§ From Daniel Deshon
18 May 1804, Biddeford. “If you will do me the Honor to give me your Opinion on a Law of the United States, which Provides for the Captain of a Ship to make Return of his Crew on his return from a Foreign Voyage, Provided any of his Crew are taken from the Ship.1 In November last past I Commanded the Ship Ocean from this Port, and on my Passage from Barbadoes here, I had Two Men Elisha Andrews & Samuel Billings both Americans taken from the Ship, by an Officer of his Britannic Majesty’s Ship Camerine, and on my Arrival at this Port before I could enter my Ship the Collector of the Port Jeremiah Hill Esqr. Oblidged me to Protest before him, Respecting the Two Mens being taken from the Ship before he would enter her, And I entered a Protest before him and he Demanded Six Dollars of me for the same, which I refused to pay him As I supposed the Law did not Authorize him to take it, and he Commenced a Suit against me, for the Recovery of the Six Dollars for the Protest, The value of the Money is not so much, as the principal of Paying it, as I think it unjust, Sir you will have the Goodness to Write me your Opinion Respecting the before Mentioned Law, and shall esteem it as a favour done me. I have no Objection to paying for the Protest if you are of Opinion the Laws designs it. I have Consulted several Attornies at Law; but find they differ in Opinion on the Subject, therefore Sr. I take the Liberty to Obtain your Advise on the same.”
RC (DNA: RG 59, Records Relating to Impressed Seamen, Lists and Misc. Papers, 1796–1814, box 13). 2 pp.; docketed by Wagner as received 28 May.

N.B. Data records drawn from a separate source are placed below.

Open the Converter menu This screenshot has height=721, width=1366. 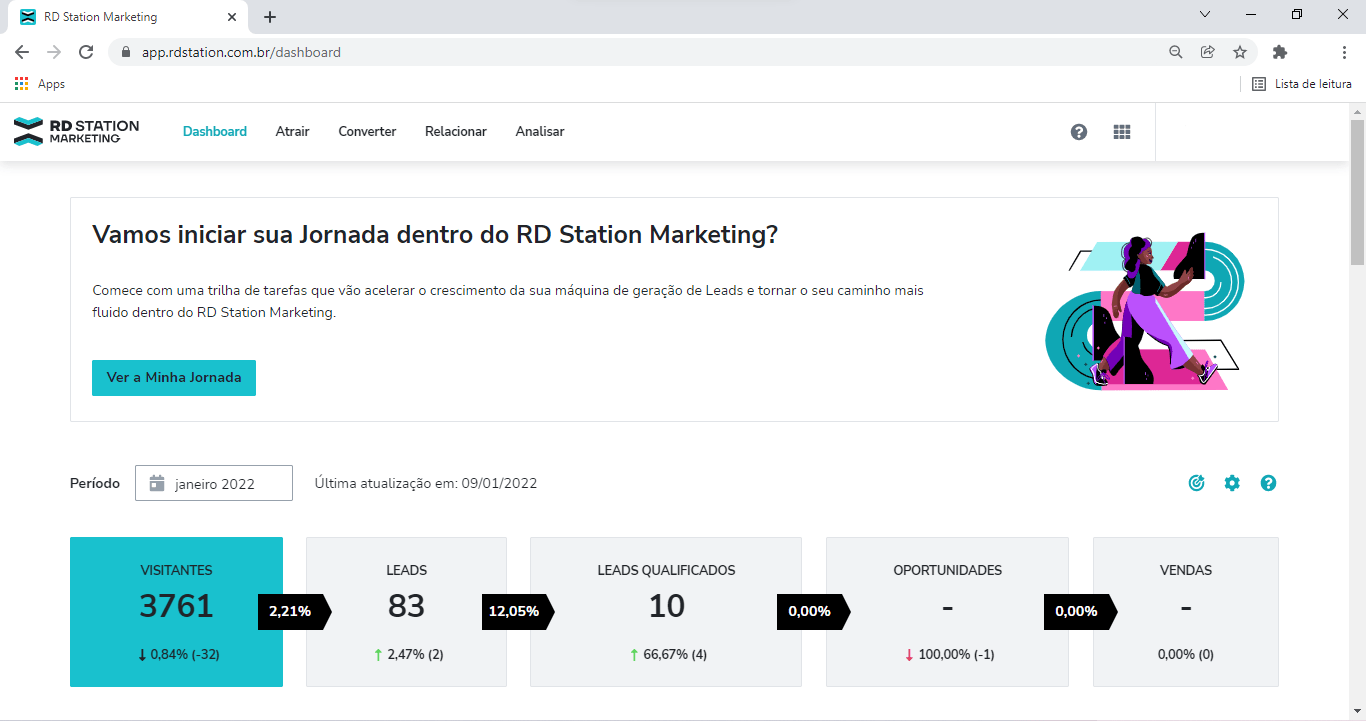[367, 131]
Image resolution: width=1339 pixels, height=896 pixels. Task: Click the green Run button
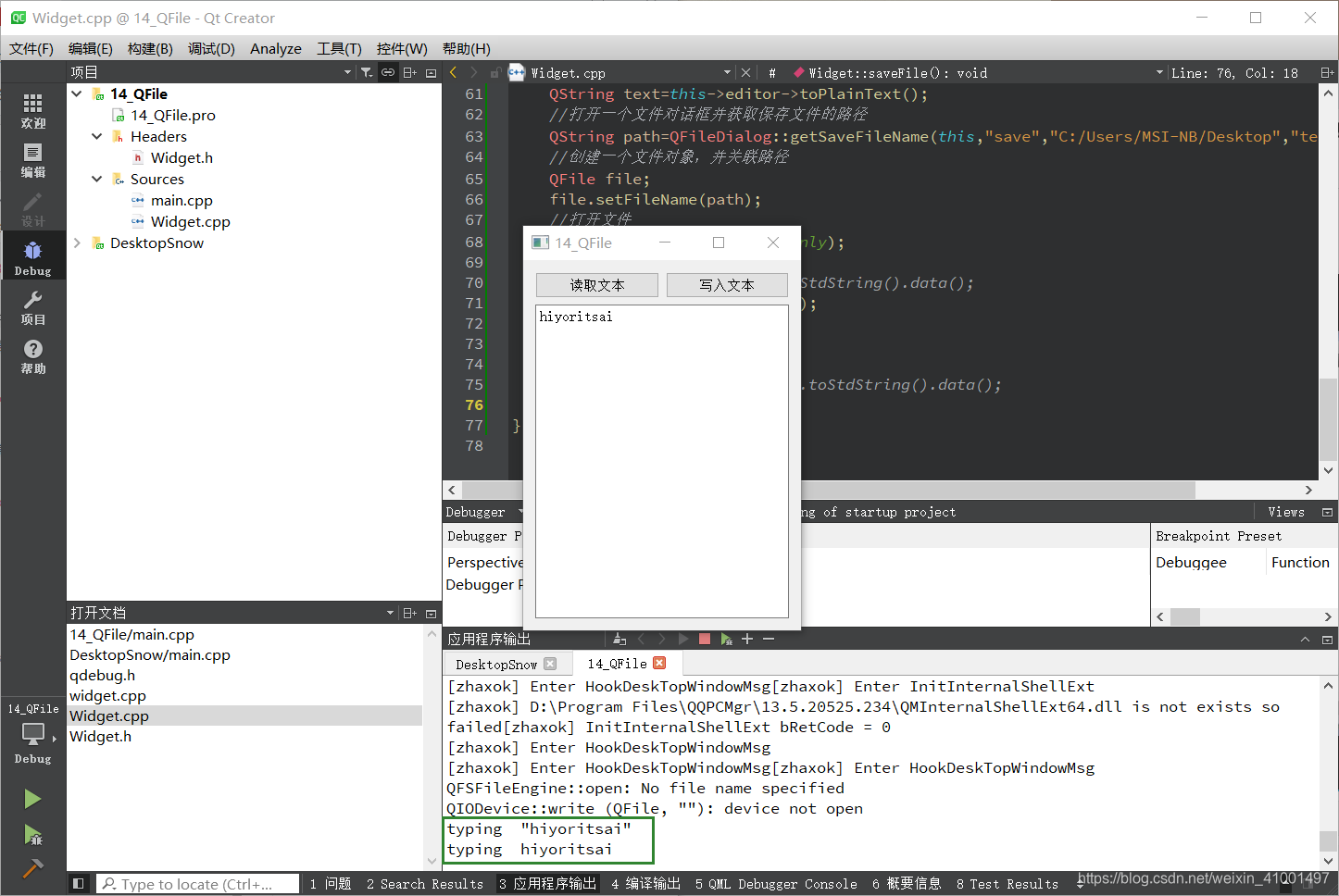click(x=32, y=799)
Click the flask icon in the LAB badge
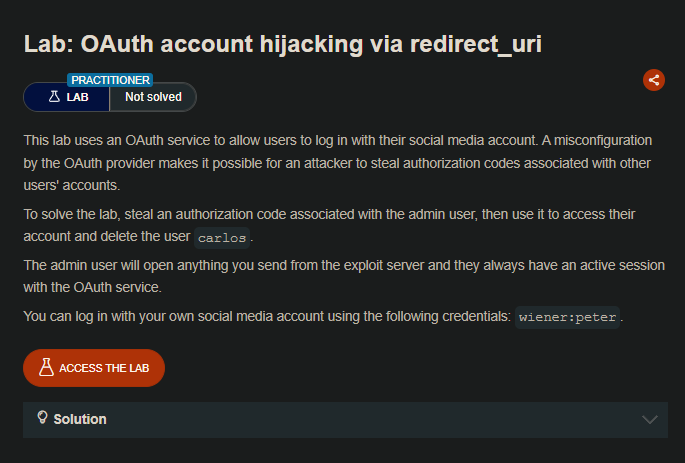Viewport: 685px width, 463px height. (54, 97)
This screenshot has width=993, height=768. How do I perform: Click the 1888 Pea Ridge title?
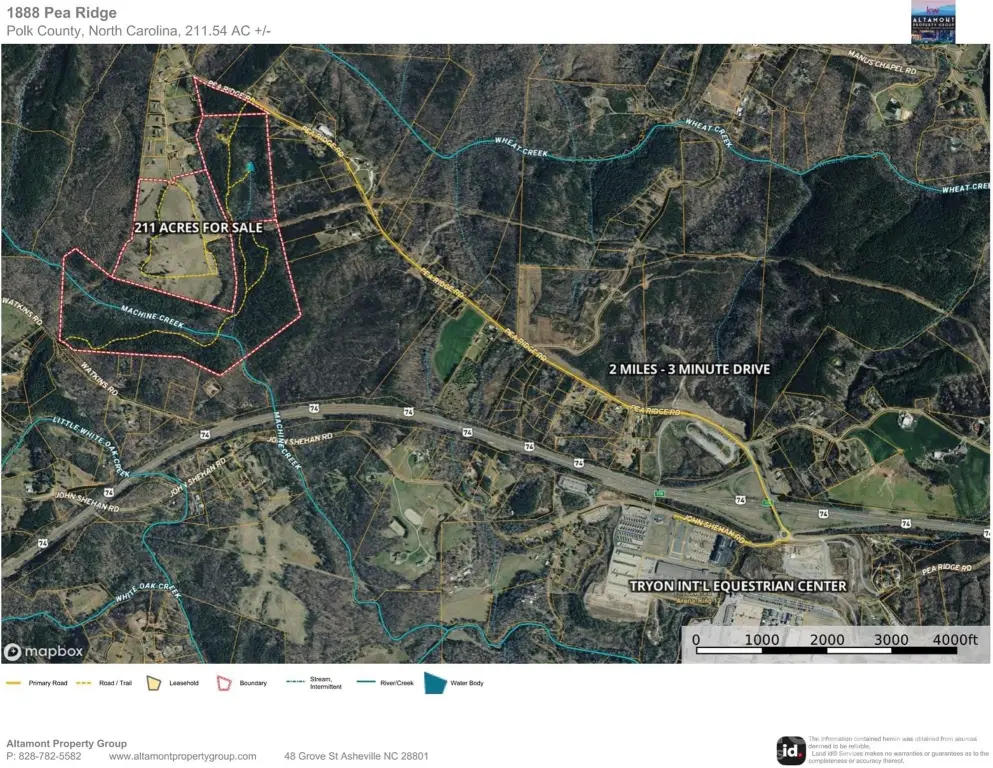coord(61,13)
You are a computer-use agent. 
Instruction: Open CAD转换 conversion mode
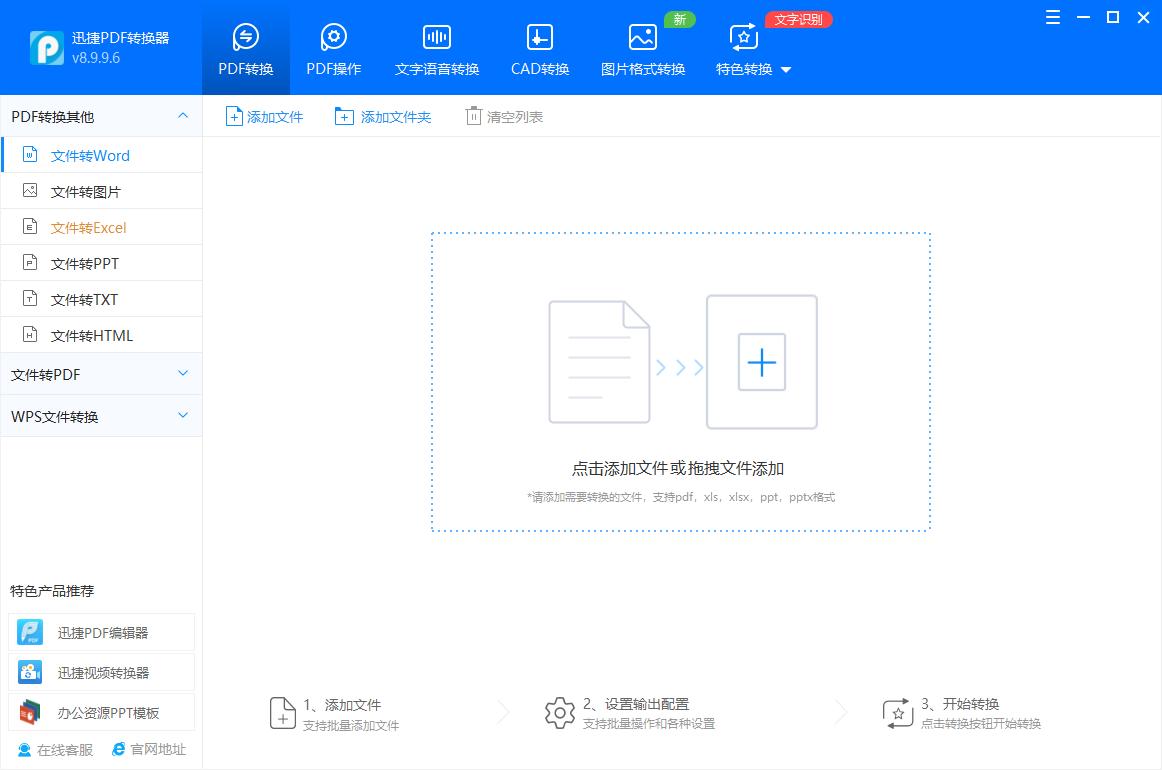click(x=539, y=47)
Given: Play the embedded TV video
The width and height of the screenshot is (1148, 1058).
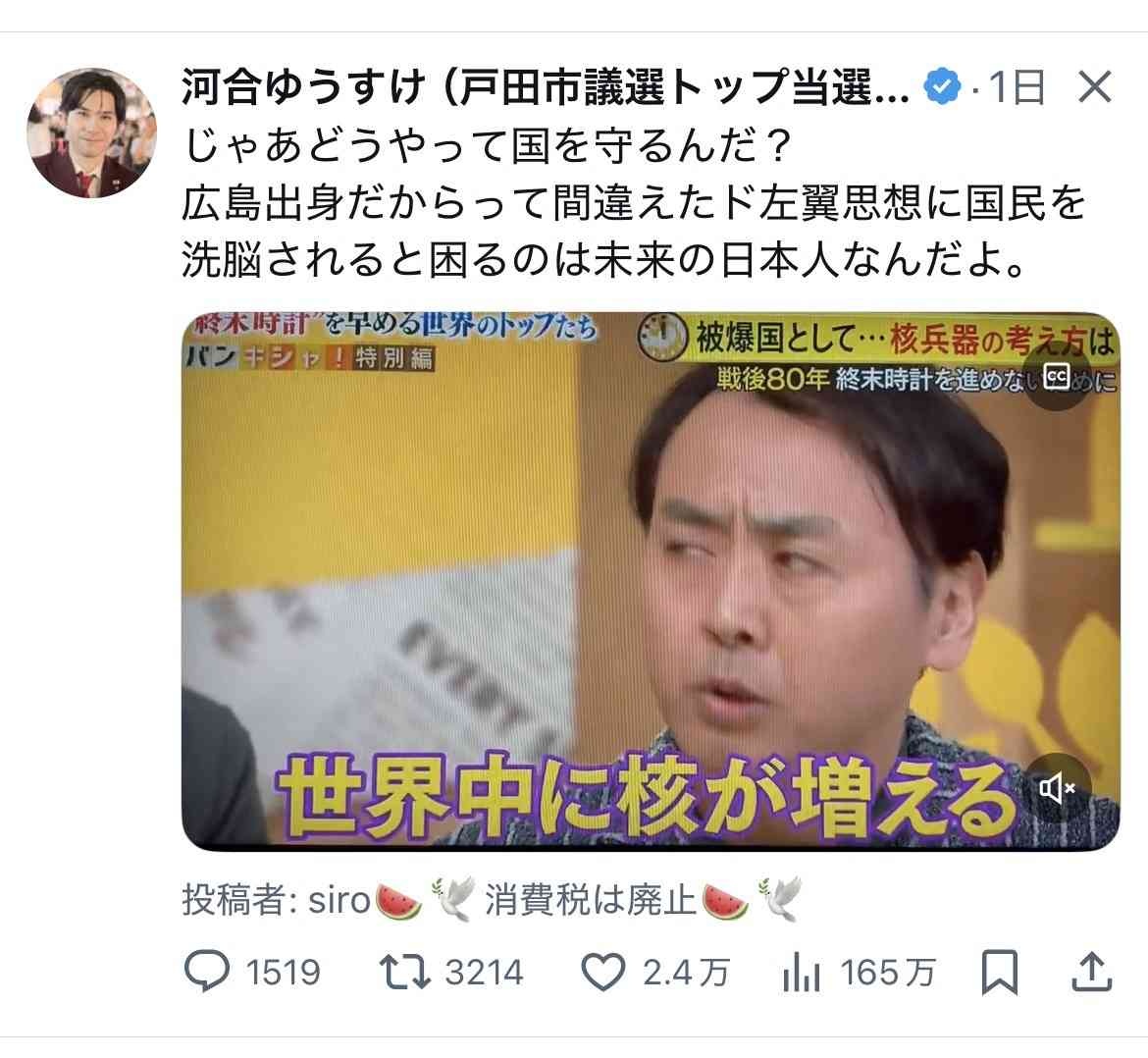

1. Section 5 of “An Act for the relief and protection of American Seamen,” 28 May 1796, required the master of any ship that had lost crew members to impressment to enter a protest at the first port entered after the incident (U.S. Statutes at Large description begins The Public Statutes at Large of the United States of America … (17 vols.; Boston, 1848–73). description ends , 1:477–78).